[Nate visits a brand-new gallery aiming to connect audiences with artwork through practical pieces and low price points. — the Artblog editors]
In modern-day Brooklyn, the rapid influx of young, creative individuals into un-gentrified neighborhoods has led to a rise in small-scale art galleries and studio spaces. While some of these places interact little with the communities in which they reside, other galleries effectively fuse participation with exhibition; enter 99¢ Plus Gallery, a gallery and studio space based in Bushwick, Brooklyn.
The gallery’s inaugural show, entitled 99¢ Plus Art Shop, features 99 works priced between $0.99 and $9.99. The product of nine Bushwick-based curators who each selected 11 artists to donate a work of art, the show’s themes of community engagement and inclusivity become apparent upon setting foot in the tiny gallery space.

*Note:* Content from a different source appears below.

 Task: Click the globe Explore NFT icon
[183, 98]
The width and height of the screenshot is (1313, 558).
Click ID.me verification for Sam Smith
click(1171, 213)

A dollar store of artistic discovery
A host of individually plastic-wrapped artworks of various media juts out from pale walls and, at first glance, overwhelms the small room. But the crowded feeling soon subsides with an examination of individual works: a process that renders the show’s themes all the more apparent. That art should be affordable and thus available to all who are interested is made obvious by the price range of the works on display at 99¢ Plus. What makes some of the artworks in the show rise above others are the ways in which particular artists engage with the idea of accessibility, leaving space for the public to interact with art however they choose.
Take Emilie Gossiaux’s ceramic bowl and wooden spoon entitled “Bowl and Fork (Reminant [sic] of Performance)” or Gil Gentile’s “Yeeshee,” a simple flash drive in the shape of popular Looney Tunes character Marvin the Martian. If this art at first appears frivolous, the notion dissipates when aesthetic scrutiny is flung by the wayside and a viewer grasps the function of these works, focusing on intention rather than appearance.
A novelty flash drive, priced at a mere $2.99, not only carries data the artist intends for the owner of the work to encounter, but offers a fully functional, courteously priced work of art that can be put on display as much as it can be put to practical use. “Bowl and Fork (Reminant of Performance)” takes this further by calling attention to common human activities. In this way, the role of viewers is paramount to aesthetic interpretation.
Pieces of artists’ personalities
Not all of the works on display at 99¢ Plus are practical; it is difficult to imagine Izabelle New’s “Lachrymatory_(23/23),” which consists of “twenty-three songs for crying” and a “vial of artist’s tears,” as useful outside of the inherently personal context in which it was created. If works like this and Charlotte Patterson’s “99 Pieces of Copper (A Penny Saved is a Penny Earned)” are viewed as relics of the creative process rather than catalysts for participation, the attention-seeking nature of such pieces becomes another point of relatability between artist and spectator.
Overall, 99¢ Plus Art Shop is a modest yet impressive effort on behalf of gallery founders Simran Johnston, Zoe Alexander Fisher, and Riley Strom. The substantial number of locally produced and affordably priced artworks aside, the friendly atmosphere of 99¢ Plus Gallery and overarching desire on behalf of its founders to unify the art world with communities not yet gentrified makes this Bushwick spot well worth the trip.
99¢ Plus Art Shop is on view until May 30 at 99¢ Plus Gallery, 238 Wilson Ave, Brooklyn, NY 11237. Hours: Friday – Sunday, 1 pm – 6 pm.